Given records below:

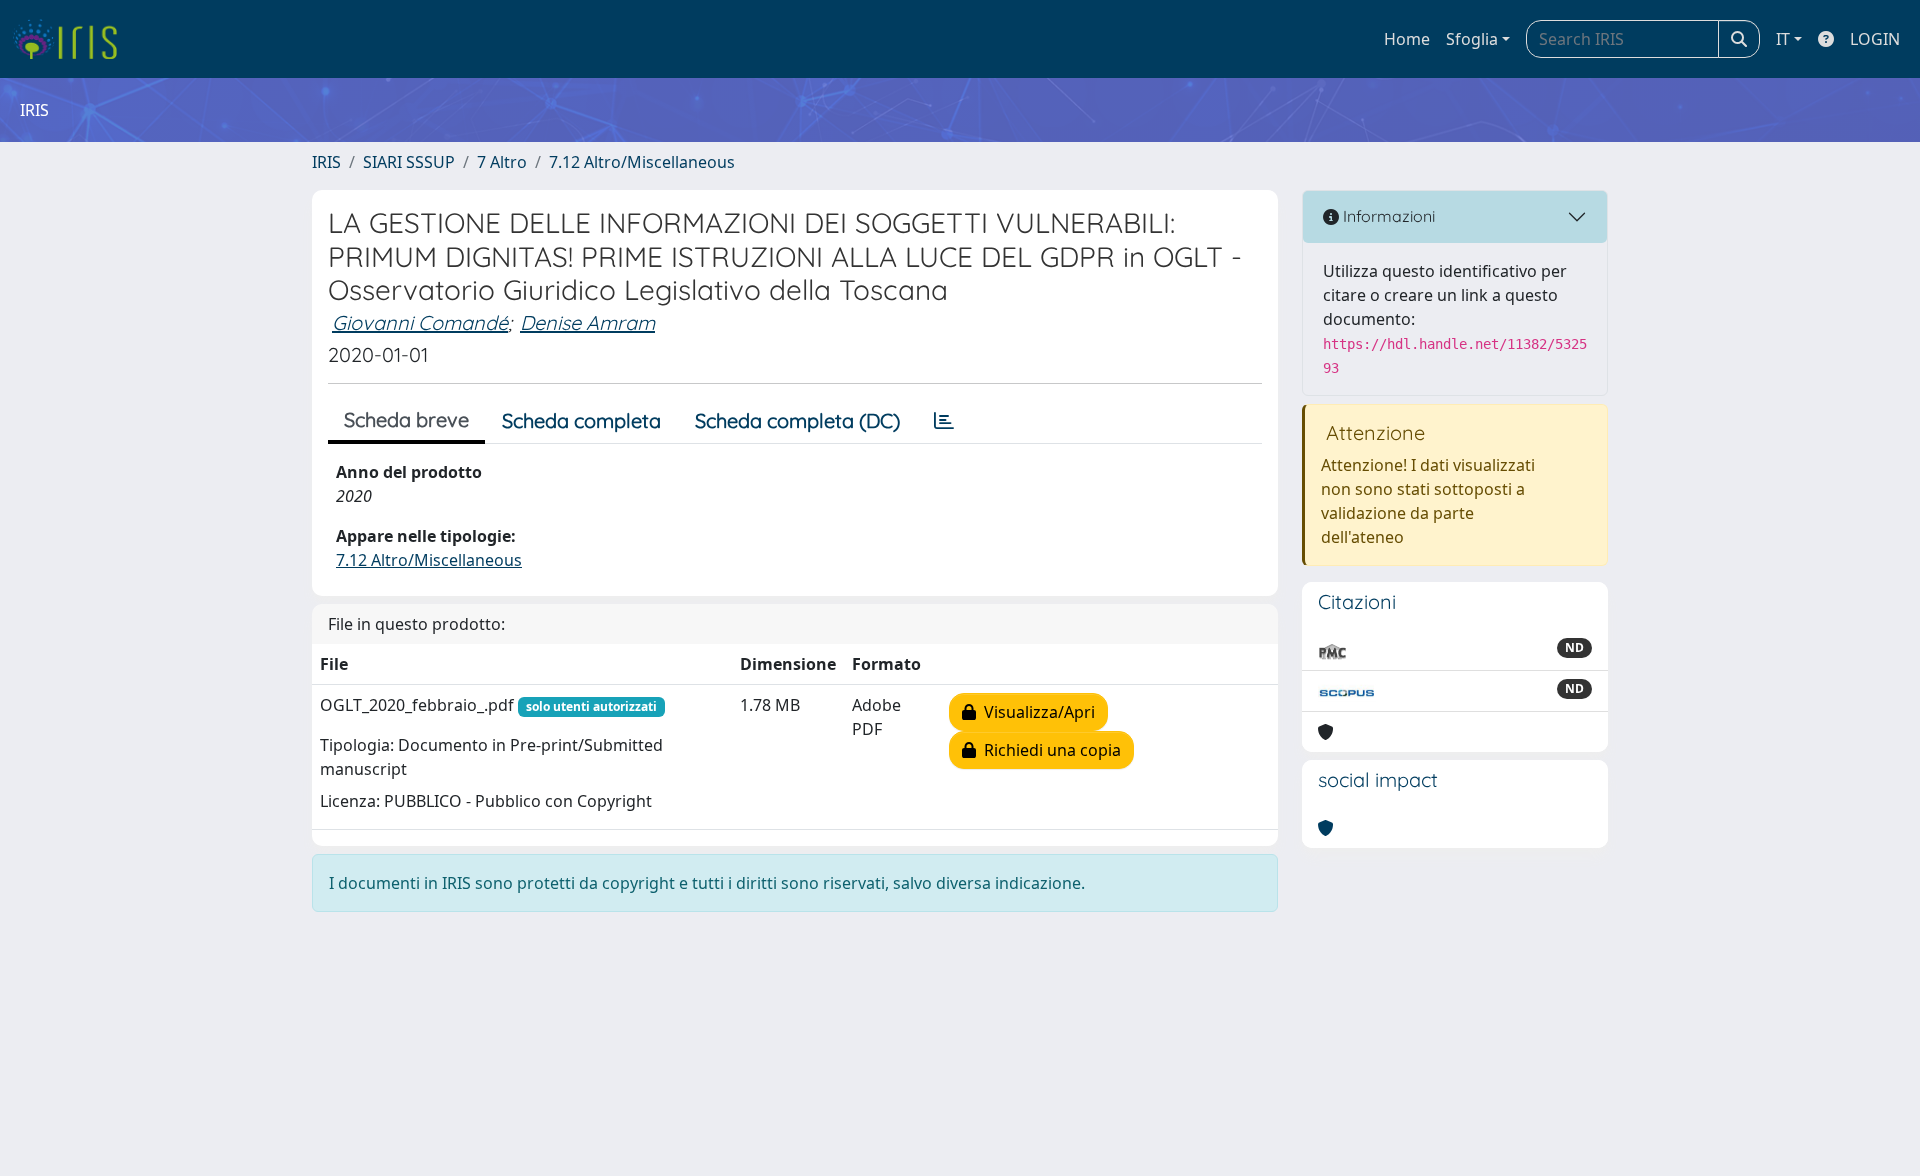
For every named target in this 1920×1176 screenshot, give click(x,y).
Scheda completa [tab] (581, 420)
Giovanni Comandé (420, 322)
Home (1407, 39)
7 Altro (502, 162)
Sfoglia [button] (1472, 39)
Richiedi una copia (1048, 750)
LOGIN (1875, 39)
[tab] (944, 421)
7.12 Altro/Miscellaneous (642, 162)
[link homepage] (72, 39)
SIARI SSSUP (409, 162)
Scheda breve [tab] (406, 419)
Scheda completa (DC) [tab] (797, 420)
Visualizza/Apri (1035, 712)
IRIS (326, 162)
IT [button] (1783, 39)
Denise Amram (587, 322)
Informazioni (1387, 216)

End of Given records.

* Task description *
Begin with the line that contains "Home (1407, 39)" and print each line exactly until the data ends, including the last line.

* Task output *
Home (1407, 39)
7 Altro (502, 162)
Sfoglia [button] (1472, 39)
Richiedi una copia (1048, 750)
LOGIN (1875, 39)
[tab] (944, 421)
7.12 Altro/Miscellaneous (642, 162)
[link homepage] (72, 39)
SIARI SSSUP (409, 162)
Scheda breve [tab] (406, 419)
Scheda completa (DC) [tab] (797, 420)
Visualizza/Apri (1035, 712)
IRIS (326, 162)
IT [button] (1783, 39)
Denise Amram (587, 322)
Informazioni (1387, 216)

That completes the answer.